▶ WHAT YOU SHOULD DO:
Return the data below in full, matching every line exactly.
------ DATA FOR ANALYSIS ------
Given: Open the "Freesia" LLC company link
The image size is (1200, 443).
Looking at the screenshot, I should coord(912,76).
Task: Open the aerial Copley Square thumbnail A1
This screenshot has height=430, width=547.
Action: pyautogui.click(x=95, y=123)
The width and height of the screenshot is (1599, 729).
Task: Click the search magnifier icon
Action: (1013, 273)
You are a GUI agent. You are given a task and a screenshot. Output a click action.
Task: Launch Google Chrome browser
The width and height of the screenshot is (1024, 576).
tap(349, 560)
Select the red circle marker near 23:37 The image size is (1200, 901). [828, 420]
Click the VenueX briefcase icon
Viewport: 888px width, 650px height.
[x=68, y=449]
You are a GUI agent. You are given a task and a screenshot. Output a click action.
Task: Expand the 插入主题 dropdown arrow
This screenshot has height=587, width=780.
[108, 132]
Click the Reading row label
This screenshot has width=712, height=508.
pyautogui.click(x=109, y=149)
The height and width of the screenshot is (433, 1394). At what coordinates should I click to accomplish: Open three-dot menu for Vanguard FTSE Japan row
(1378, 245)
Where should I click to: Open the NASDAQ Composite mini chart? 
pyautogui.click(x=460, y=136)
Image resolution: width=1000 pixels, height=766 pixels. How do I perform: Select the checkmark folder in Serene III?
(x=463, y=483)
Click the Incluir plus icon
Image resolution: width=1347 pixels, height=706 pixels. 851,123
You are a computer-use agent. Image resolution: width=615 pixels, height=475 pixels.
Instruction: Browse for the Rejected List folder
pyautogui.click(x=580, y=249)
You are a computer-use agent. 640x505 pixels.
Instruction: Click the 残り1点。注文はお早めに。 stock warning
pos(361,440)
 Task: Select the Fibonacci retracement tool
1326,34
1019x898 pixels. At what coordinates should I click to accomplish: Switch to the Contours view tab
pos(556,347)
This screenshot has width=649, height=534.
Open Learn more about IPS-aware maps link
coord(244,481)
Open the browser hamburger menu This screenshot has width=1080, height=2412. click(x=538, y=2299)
------
▶ RESPONSE AREA:
Given: Open the "Freesia" LLC company link
The image size is (1200, 443).
Looking at the screenshot, I should coord(912,76).
Task: Open the aerial Copley Square thumbnail A1
This screenshot has height=430, width=547.
Action: pyautogui.click(x=95, y=123)
The width and height of the screenshot is (1599, 729).
Task: Click the search magnifier icon
Action: (1013, 273)
You are a GUI agent. You are given a task and a screenshot. Output a click action.
Task: Launch Google Chrome browser
The width and height of the screenshot is (1024, 576).
tap(349, 560)
Select the red circle marker near 23:37 The image size is (1200, 901). [828, 420]
Click the VenueX briefcase icon
Viewport: 888px width, 650px height.
[x=68, y=449]
You are a GUI agent. You are given a task and a screenshot. Output a click action.
Task: Expand the 插入主题 dropdown arrow
This screenshot has height=587, width=780.
[108, 132]
Click the Reading row label
This screenshot has width=712, height=508.
pyautogui.click(x=109, y=149)
The height and width of the screenshot is (433, 1394). At what coordinates should I click to accomplish: Open three-dot menu for Vanguard FTSE Japan row
(1378, 245)
Where should I click to: Open the NASDAQ Composite mini chart? 
pyautogui.click(x=460, y=136)
Image resolution: width=1000 pixels, height=766 pixels. How do I perform: Select the checkmark folder in Serene III?
(x=463, y=483)
Click the Incluir plus icon
Image resolution: width=1347 pixels, height=706 pixels. 851,123
You are a computer-use agent. Image resolution: width=615 pixels, height=475 pixels.
Instruction: Browse for the Rejected List folder
pyautogui.click(x=580, y=249)
You are a computer-use agent. 640x505 pixels.
Instruction: Click the 残り1点。注文はお早めに。 stock warning
pos(361,440)
 Task: Select the Fibonacci retracement tool
1326,34
1019x898 pixels. At what coordinates should I click to accomplish: Switch to the Contours view tab
pos(556,347)
This screenshot has width=649, height=534.
Open Learn more about IPS-aware maps link
coord(244,481)
Open the browser hamburger menu This screenshot has width=1080, height=2412. click(x=538, y=2299)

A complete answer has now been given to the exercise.